::: PROVIDED RECORDS

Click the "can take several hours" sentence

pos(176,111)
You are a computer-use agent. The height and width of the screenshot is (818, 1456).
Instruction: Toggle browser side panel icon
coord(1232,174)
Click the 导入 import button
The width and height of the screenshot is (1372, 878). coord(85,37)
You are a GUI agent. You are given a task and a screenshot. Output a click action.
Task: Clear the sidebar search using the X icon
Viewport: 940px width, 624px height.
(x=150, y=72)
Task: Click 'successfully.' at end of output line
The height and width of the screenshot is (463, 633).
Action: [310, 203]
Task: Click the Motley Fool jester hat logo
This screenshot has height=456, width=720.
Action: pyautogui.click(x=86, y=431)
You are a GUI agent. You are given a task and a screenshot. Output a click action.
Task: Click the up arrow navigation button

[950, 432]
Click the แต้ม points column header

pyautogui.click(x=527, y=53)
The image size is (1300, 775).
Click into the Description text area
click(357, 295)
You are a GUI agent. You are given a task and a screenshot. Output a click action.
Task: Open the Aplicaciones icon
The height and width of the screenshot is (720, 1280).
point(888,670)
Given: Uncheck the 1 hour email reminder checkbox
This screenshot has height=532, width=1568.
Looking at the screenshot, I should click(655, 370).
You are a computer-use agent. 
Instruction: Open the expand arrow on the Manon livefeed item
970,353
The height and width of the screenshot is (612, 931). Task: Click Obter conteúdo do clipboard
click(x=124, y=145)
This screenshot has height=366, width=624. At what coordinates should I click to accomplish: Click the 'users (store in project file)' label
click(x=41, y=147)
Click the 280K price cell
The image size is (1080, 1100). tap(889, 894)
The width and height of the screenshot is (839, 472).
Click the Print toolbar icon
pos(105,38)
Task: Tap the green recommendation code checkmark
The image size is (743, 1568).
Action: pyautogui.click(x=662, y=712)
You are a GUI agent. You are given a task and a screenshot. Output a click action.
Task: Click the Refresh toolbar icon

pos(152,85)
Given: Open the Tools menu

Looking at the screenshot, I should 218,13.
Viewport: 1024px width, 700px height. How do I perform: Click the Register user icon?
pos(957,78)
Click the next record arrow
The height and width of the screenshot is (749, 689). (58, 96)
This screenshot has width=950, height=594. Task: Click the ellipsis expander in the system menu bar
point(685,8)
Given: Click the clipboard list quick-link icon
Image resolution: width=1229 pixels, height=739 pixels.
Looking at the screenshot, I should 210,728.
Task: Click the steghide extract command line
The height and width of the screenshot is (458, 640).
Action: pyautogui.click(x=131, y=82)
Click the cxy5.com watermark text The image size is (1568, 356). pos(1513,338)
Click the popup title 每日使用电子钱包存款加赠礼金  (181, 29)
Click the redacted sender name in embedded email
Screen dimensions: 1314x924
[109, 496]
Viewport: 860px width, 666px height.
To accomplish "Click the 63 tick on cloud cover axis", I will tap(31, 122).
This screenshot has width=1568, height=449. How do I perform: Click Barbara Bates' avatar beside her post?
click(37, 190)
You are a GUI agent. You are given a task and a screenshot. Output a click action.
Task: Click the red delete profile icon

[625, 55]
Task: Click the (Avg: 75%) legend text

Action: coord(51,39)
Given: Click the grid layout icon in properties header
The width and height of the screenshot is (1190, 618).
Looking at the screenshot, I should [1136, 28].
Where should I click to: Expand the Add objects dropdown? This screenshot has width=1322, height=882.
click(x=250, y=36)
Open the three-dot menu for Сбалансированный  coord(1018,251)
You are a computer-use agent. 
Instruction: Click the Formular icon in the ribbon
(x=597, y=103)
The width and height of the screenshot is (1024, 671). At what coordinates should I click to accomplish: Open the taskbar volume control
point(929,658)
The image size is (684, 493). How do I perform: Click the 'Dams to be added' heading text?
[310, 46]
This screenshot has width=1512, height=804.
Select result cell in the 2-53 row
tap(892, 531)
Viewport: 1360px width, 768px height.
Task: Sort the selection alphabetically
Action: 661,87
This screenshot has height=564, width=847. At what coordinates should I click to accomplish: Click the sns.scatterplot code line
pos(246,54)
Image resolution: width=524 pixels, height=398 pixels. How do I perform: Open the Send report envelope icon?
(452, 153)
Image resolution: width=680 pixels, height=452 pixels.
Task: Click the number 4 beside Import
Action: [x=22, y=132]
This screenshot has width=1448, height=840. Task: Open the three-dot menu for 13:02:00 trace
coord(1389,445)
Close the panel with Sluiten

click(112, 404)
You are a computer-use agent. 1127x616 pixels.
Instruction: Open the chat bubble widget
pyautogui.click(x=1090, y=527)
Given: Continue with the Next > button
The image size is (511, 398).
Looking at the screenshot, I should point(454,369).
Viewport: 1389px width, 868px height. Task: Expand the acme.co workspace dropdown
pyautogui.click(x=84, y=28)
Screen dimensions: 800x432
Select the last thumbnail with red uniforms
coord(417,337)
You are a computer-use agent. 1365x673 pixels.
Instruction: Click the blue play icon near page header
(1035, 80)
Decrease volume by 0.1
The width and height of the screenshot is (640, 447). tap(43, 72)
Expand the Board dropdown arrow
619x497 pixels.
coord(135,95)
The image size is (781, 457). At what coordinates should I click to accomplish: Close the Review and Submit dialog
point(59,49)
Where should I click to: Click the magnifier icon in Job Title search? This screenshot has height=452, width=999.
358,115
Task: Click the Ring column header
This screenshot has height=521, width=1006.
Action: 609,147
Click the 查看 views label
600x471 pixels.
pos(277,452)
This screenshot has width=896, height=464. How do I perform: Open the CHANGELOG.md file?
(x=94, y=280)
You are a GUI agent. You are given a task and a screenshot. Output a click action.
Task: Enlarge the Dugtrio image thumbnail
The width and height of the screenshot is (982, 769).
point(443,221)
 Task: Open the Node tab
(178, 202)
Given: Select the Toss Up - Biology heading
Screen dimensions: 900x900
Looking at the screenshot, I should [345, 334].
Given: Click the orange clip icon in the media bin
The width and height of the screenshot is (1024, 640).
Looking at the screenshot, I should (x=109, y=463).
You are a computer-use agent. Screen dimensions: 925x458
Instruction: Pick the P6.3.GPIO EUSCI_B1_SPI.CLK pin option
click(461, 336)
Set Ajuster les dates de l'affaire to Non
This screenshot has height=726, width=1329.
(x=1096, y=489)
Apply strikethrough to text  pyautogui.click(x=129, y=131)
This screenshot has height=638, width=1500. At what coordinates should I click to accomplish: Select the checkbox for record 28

::::::

TASK STATEMENT:
Each record has to be given again exactly as written.

SOLVED EXERCISE:
Click the "can take several hours" sentence

pos(176,111)
You are a computer-use agent. The height and width of the screenshot is (818, 1456).
Instruction: Toggle browser side panel icon
coord(1232,174)
Click the 导入 import button
The width and height of the screenshot is (1372, 878). coord(85,37)
You are a GUI agent. You are given a task and a screenshot. Output a click action.
Task: Clear the sidebar search using the X icon
Viewport: 940px width, 624px height.
(x=150, y=72)
Task: Click 'successfully.' at end of output line
The height and width of the screenshot is (463, 633).
Action: [310, 203]
Task: Click the Motley Fool jester hat logo
This screenshot has height=456, width=720.
Action: pyautogui.click(x=86, y=431)
You are a GUI agent. You are given a task and a screenshot. Output a click action.
Task: Click the up arrow navigation button

[950, 432]
Click the แต้ม points column header

pyautogui.click(x=527, y=53)
The image size is (1300, 775).
Click into the Description text area
click(357, 295)
You are a GUI agent. You are given a task and a screenshot. Output a click action.
Task: Open the Aplicaciones icon
The height and width of the screenshot is (720, 1280).
point(888,670)
Given: Uncheck the 1 hour email reminder checkbox
This screenshot has height=532, width=1568.
Looking at the screenshot, I should click(655, 370).
You are a computer-use agent. 
Instruction: Open the expand arrow on the Manon livefeed item
970,353
The height and width of the screenshot is (612, 931). Task: Click Obter conteúdo do clipboard
click(x=124, y=145)
This screenshot has height=366, width=624. At what coordinates should I click to accomplish: Click the 'users (store in project file)' label
click(x=41, y=147)
Click the 280K price cell
The image size is (1080, 1100). tap(889, 894)
The width and height of the screenshot is (839, 472).
Click the Print toolbar icon
pos(105,38)
Task: Tap the green recommendation code checkmark
The image size is (743, 1568).
Action: pyautogui.click(x=662, y=712)
You are a GUI agent. You are given a task and a screenshot. Output a click action.
Task: Click the Refresh toolbar icon

pos(152,85)
Given: Open the Tools menu

Looking at the screenshot, I should 218,13.
Viewport: 1024px width, 700px height. How do I perform: Click the Register user icon?
pos(957,78)
Click the next record arrow
The height and width of the screenshot is (749, 689). (58, 96)
This screenshot has width=950, height=594. Task: Click the ellipsis expander in the system menu bar
point(685,8)
Given: Click the clipboard list quick-link icon
Image resolution: width=1229 pixels, height=739 pixels.
Looking at the screenshot, I should 210,728.
Task: Click the steghide extract command line
The height and width of the screenshot is (458, 640).
Action: pyautogui.click(x=131, y=82)
Click the cxy5.com watermark text The image size is (1568, 356). pos(1513,338)
Click the popup title 每日使用电子钱包存款加赠礼金  (181, 29)
Click the redacted sender name in embedded email
Screen dimensions: 1314x924
[109, 496]
Viewport: 860px width, 666px height.
To accomplish "Click the 63 tick on cloud cover axis", I will tap(31, 122).
This screenshot has width=1568, height=449. How do I perform: Click Barbara Bates' avatar beside her post?
click(37, 190)
You are a GUI agent. You are given a task and a screenshot. Output a click action.
Task: Click the red delete profile icon

[625, 55]
Task: Click the (Avg: 75%) legend text

Action: coord(51,39)
Given: Click the grid layout icon in properties header
The width and height of the screenshot is (1190, 618).
Looking at the screenshot, I should [1136, 28].
Where should I click to: Expand the Add objects dropdown? This screenshot has width=1322, height=882.
click(x=250, y=36)
Open the three-dot menu for Сбалансированный  coord(1018,251)
You are a computer-use agent. 
Instruction: Click the Formular icon in the ribbon
(x=597, y=103)
The width and height of the screenshot is (1024, 671). At what coordinates should I click to accomplish: Open the taskbar volume control
point(929,658)
The image size is (684, 493). How do I perform: Click the 'Dams to be added' heading text?
[310, 46]
This screenshot has width=1512, height=804.
Select result cell in the 2-53 row
tap(892, 531)
Viewport: 1360px width, 768px height.
Task: Sort the selection alphabetically
Action: 661,87
This screenshot has height=564, width=847. At what coordinates should I click to accomplish: Click the sns.scatterplot code line
pos(246,54)
Image resolution: width=524 pixels, height=398 pixels. How do I perform: Open the Send report envelope icon?
(452, 153)
Image resolution: width=680 pixels, height=452 pixels.
Task: Click the number 4 beside Import
Action: [x=22, y=132]
This screenshot has width=1448, height=840. Task: Open the three-dot menu for 13:02:00 trace
coord(1389,445)
Close the panel with Sluiten

click(112, 404)
You are a computer-use agent. 1127x616 pixels.
Instruction: Open the chat bubble widget
pyautogui.click(x=1090, y=527)
Given: Continue with the Next > button
The image size is (511, 398).
Looking at the screenshot, I should point(454,369).
Viewport: 1389px width, 868px height. Task: Expand the acme.co workspace dropdown
pyautogui.click(x=84, y=28)
Screen dimensions: 800x432
Select the last thumbnail with red uniforms
coord(417,337)
You are a computer-use agent. 1365x673 pixels.
Instruction: Click the blue play icon near page header
(1035, 80)
Decrease volume by 0.1
The width and height of the screenshot is (640, 447). tap(43, 72)
Expand the Board dropdown arrow
619x497 pixels.
coord(135,95)
The image size is (781, 457). At what coordinates should I click to accomplish: Close the Review and Submit dialog
point(59,49)
Where should I click to: Click the magnifier icon in Job Title search? This screenshot has height=452, width=999.
358,115
Task: Click the Ring column header
This screenshot has height=521, width=1006.
Action: 609,147
Click the 查看 views label
600x471 pixels.
pos(277,452)
This screenshot has width=896, height=464. How do I perform: Open the CHANGELOG.md file?
(x=94, y=280)
You are a GUI agent. You are given a task and a screenshot. Output a click action.
Task: Enlarge the Dugtrio image thumbnail
The width and height of the screenshot is (982, 769).
point(443,221)
 Task: Open the Node tab
(178, 202)
Given: Select the Toss Up - Biology heading
Screen dimensions: 900x900
Looking at the screenshot, I should [345, 334].
Given: Click the orange clip icon in the media bin
The width and height of the screenshot is (1024, 640).
Looking at the screenshot, I should (x=109, y=463).
You are a computer-use agent. Screen dimensions: 925x458
Instruction: Pick the P6.3.GPIO EUSCI_B1_SPI.CLK pin option
click(461, 336)
Set Ajuster les dates de l'affaire to Non
This screenshot has height=726, width=1329.
(x=1096, y=489)
Apply strikethrough to text  pyautogui.click(x=129, y=131)
This screenshot has height=638, width=1500. At what coordinates should I click to accomplish: Select the checkbox for record 28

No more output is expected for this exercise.